◆ Requirement
Copy out exactly the stretch of the listing below that begins at the line containing "Instruction: Click the Bytebase logo" and ends at the line containing "Given: Open lookup", and copy nothing outside it.

------------------------

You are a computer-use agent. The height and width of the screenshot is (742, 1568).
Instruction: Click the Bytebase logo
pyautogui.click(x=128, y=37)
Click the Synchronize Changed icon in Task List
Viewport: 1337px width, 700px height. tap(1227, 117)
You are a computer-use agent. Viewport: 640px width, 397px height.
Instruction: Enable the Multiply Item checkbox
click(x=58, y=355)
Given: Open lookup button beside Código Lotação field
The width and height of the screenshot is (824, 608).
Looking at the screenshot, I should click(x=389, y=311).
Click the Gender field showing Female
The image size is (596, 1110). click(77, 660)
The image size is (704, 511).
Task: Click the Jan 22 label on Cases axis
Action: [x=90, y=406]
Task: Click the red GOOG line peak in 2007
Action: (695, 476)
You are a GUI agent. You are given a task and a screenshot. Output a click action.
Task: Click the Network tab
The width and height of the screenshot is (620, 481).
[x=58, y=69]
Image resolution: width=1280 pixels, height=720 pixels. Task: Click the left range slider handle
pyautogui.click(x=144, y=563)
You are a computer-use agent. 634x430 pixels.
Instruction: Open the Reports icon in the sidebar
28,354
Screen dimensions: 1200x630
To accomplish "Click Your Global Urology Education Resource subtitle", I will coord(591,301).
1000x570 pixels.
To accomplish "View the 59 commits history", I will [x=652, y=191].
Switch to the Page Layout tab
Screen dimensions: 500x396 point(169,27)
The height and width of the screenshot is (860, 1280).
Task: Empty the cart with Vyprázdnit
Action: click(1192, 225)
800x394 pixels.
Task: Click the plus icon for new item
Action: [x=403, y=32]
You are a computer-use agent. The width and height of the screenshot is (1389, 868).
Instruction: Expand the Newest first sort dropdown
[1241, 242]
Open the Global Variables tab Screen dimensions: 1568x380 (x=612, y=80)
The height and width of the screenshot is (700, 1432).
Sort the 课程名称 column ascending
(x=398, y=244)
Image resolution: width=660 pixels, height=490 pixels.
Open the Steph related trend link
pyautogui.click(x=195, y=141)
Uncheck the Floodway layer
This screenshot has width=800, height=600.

------------------------

◆ Reply to the exercise
Instruction: Click the Bytebase logo
pyautogui.click(x=128, y=37)
Click the Synchronize Changed icon in Task List
Viewport: 1337px width, 700px height. tap(1227, 117)
You are a computer-use agent. Viewport: 640px width, 397px height.
Instruction: Enable the Multiply Item checkbox
click(x=58, y=355)
Given: Open lookup button beside Código Lotação field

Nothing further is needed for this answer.